(Screenshot and document pointing data)
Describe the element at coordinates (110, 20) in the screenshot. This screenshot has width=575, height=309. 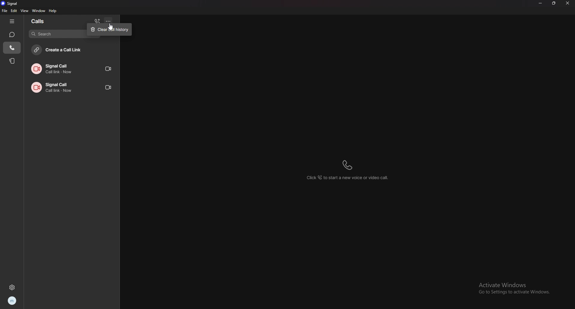
I see `options` at that location.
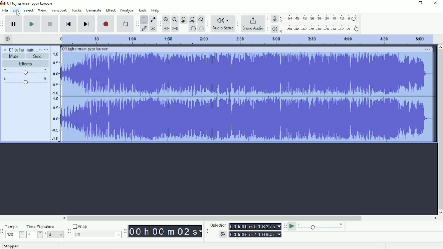 The width and height of the screenshot is (443, 249). I want to click on Multi-tool, so click(152, 28).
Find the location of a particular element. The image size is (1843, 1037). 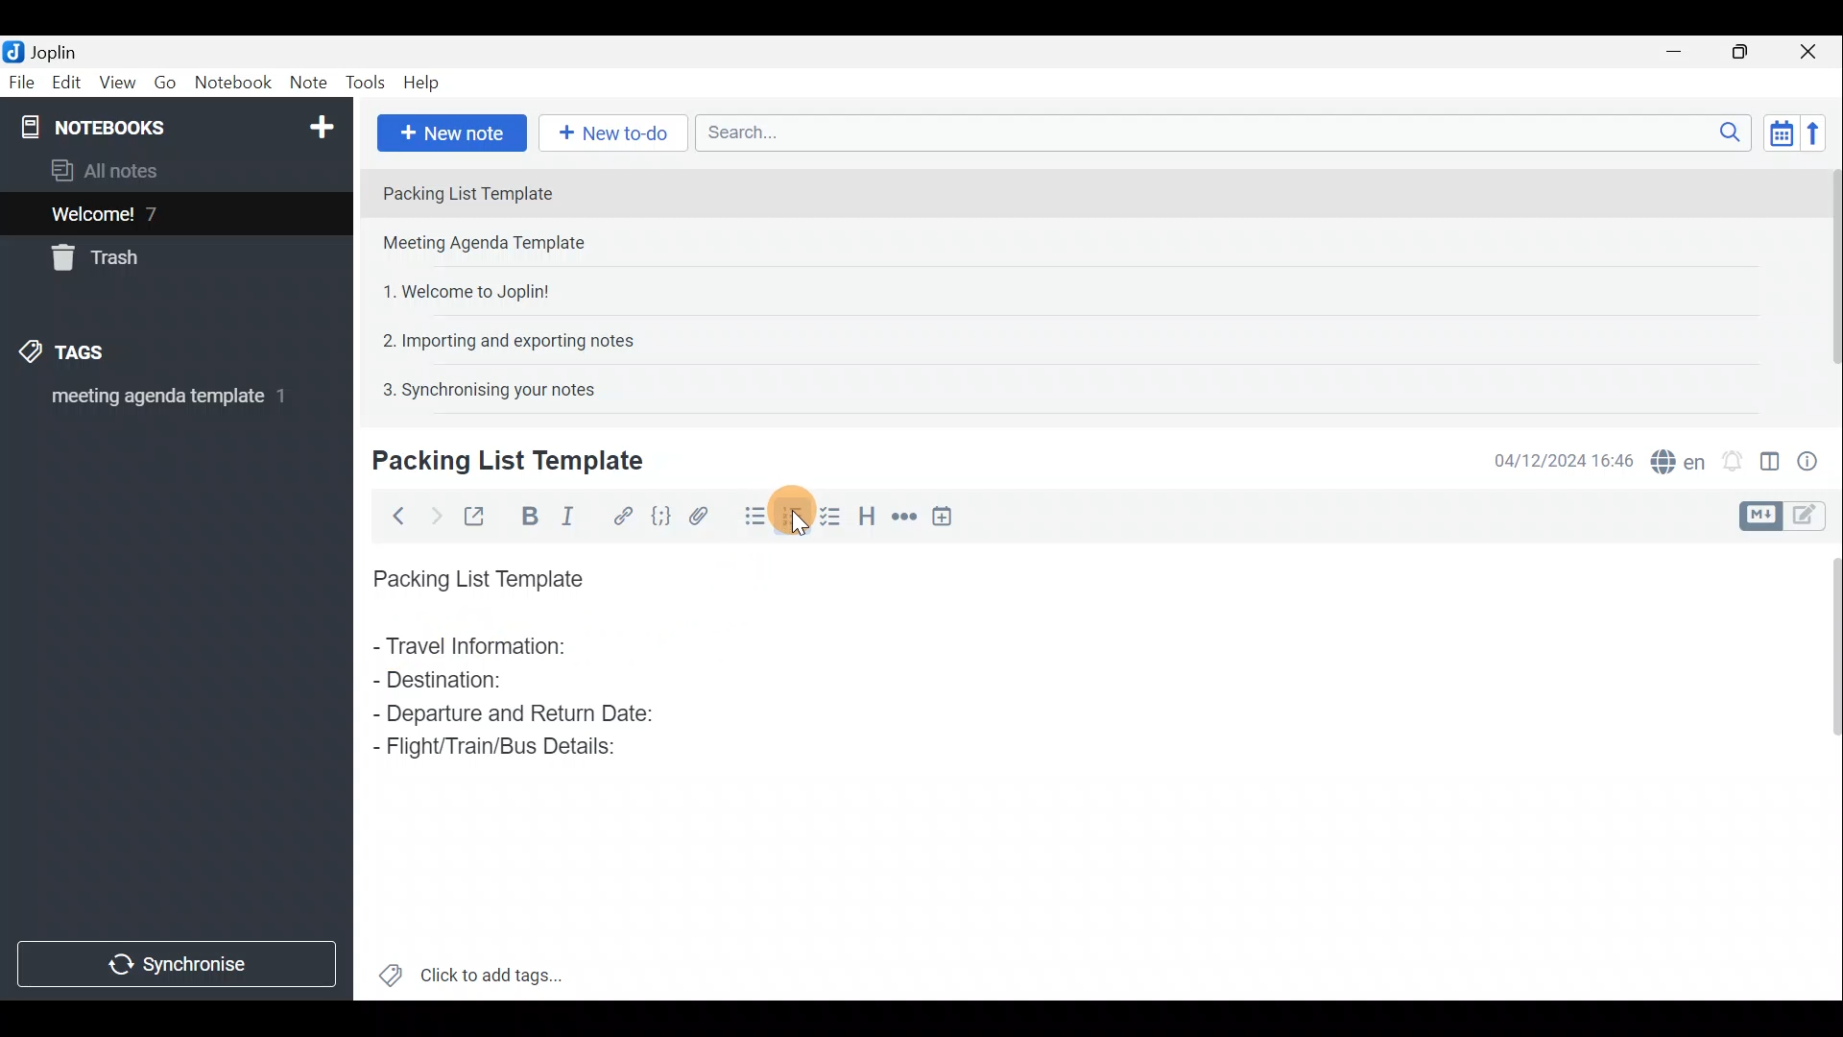

Spell checker is located at coordinates (1673, 458).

Exercise details ▸ Could you print all of the records above word for word, leaving the pictures out?

Answer for the task ▸
Describe the element at coordinates (110, 20) in the screenshot. This screenshot has width=575, height=309. 
I see `options` at that location.
 The width and height of the screenshot is (443, 249). I want to click on Multi-tool, so click(152, 28).
Find the location of a particular element. The image size is (1843, 1037). 

Spell checker is located at coordinates (1673, 458).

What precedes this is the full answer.